Workshop-Phase 1 (Samstag, 16. November 2013, ab 15:00 Uhr)

Was?

Viele Gruppen beschäftigen sich mit den Politiken zur Verknappung und Verteuerung von Wohnraum. Ihre Selbstverständnisse sind ebenso verschieden wie ihre Aktionsformen. Am Anfang steht häufig ein Rechtsakt, der Wohnräume einzelner unsicher macht. Wer hier nicht in der Vereinzelung untergehen will, muss sich gemeinsam organisieren.
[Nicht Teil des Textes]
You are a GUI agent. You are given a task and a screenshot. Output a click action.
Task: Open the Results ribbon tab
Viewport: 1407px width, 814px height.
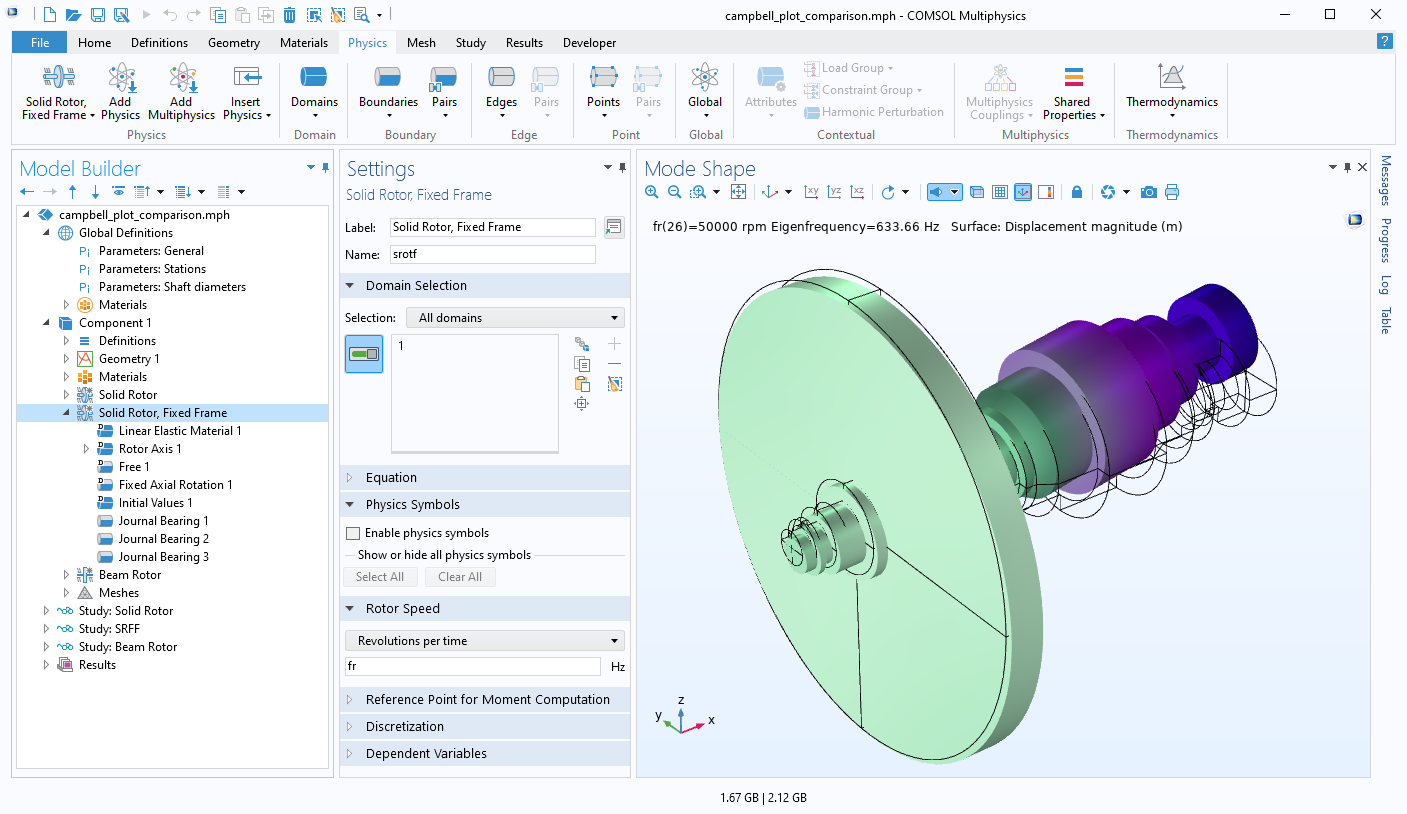(x=524, y=43)
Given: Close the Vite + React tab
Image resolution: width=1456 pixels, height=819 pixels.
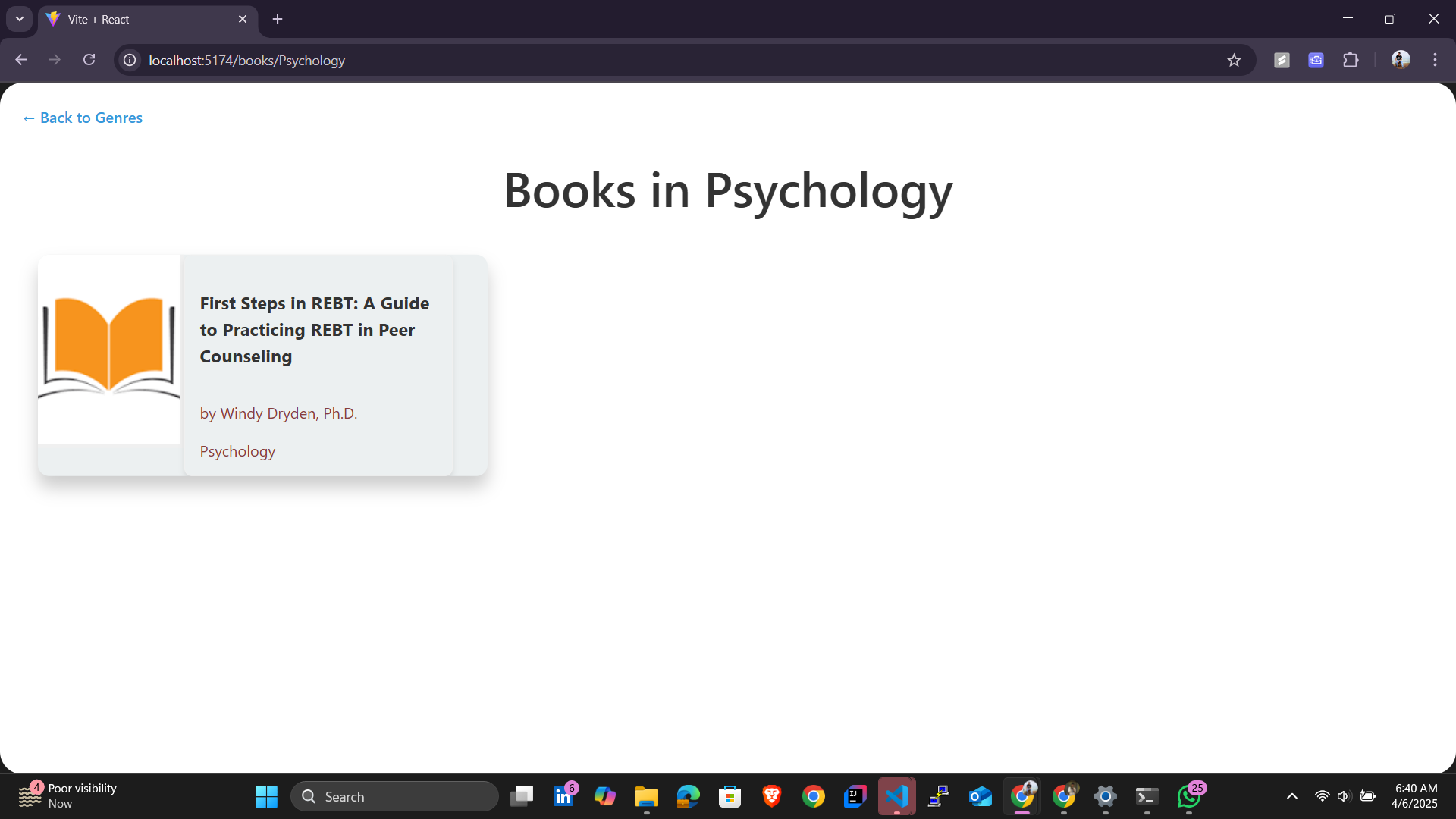Looking at the screenshot, I should tap(243, 19).
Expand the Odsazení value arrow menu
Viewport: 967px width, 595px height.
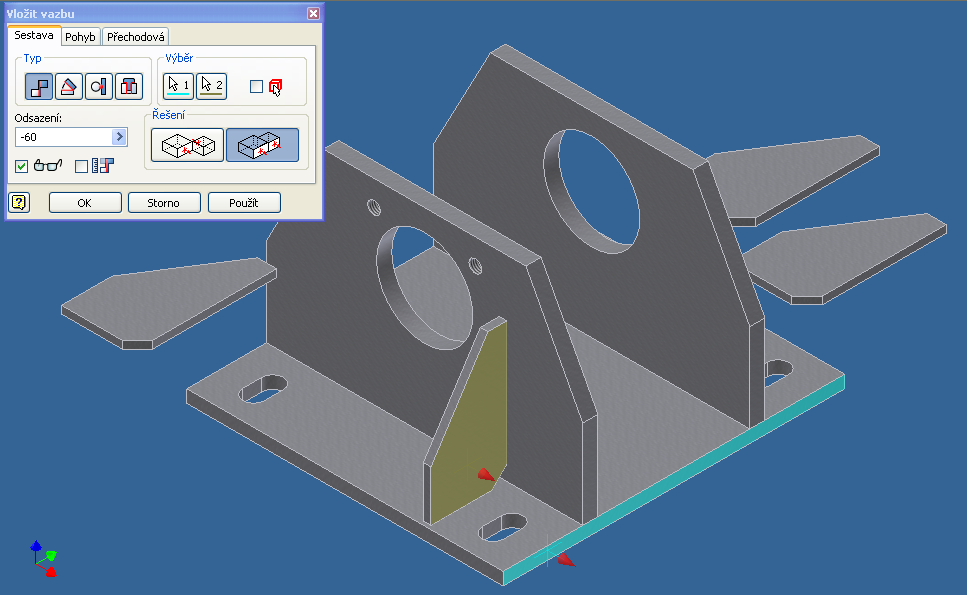pos(120,137)
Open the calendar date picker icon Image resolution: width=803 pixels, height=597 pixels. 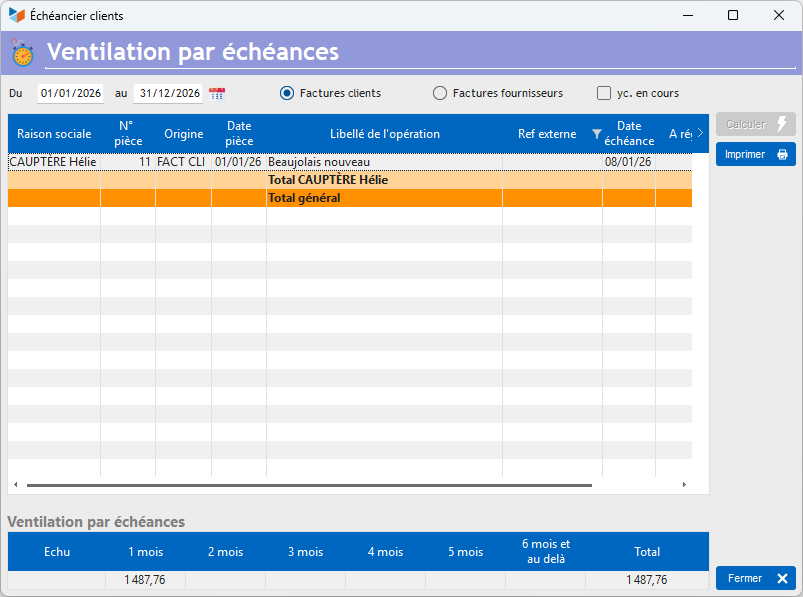click(x=217, y=94)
Mit verschiedenen Bündnissen wollen wir diskutieren, wie mit denn Themen Leerstand, Gentrifizierung und Zwangsräumung politisch umgegangen wird. Welche Strategien, Forderungen und Protestformen werden gewählt? Wie wirkt sich das gegen Einzelne gerichtete Recht auf das Bündnis aus? Kann es vielleicht auch als Werkzeug zur Erweiterung des politischen Aktionsfeldes genutzt werden? Lässt sich Recht überhaupt als ein politisches Instrument gebrauchen? Oder bestimmt es irgendwann die Aktionsformen? Wird damit der kollektive Kampf wieder zu einem Einzelschicksal?

Mit dabei sind auf jeden fall das bündnis gegen zwangsräumung, ein bewohner der b59, der arbeitskreis kritischer jurist_innen frankfurt und anwalt max althoff. der workshop ist auf deutsch, für übersetzungen bitte vorher bescheid sagen.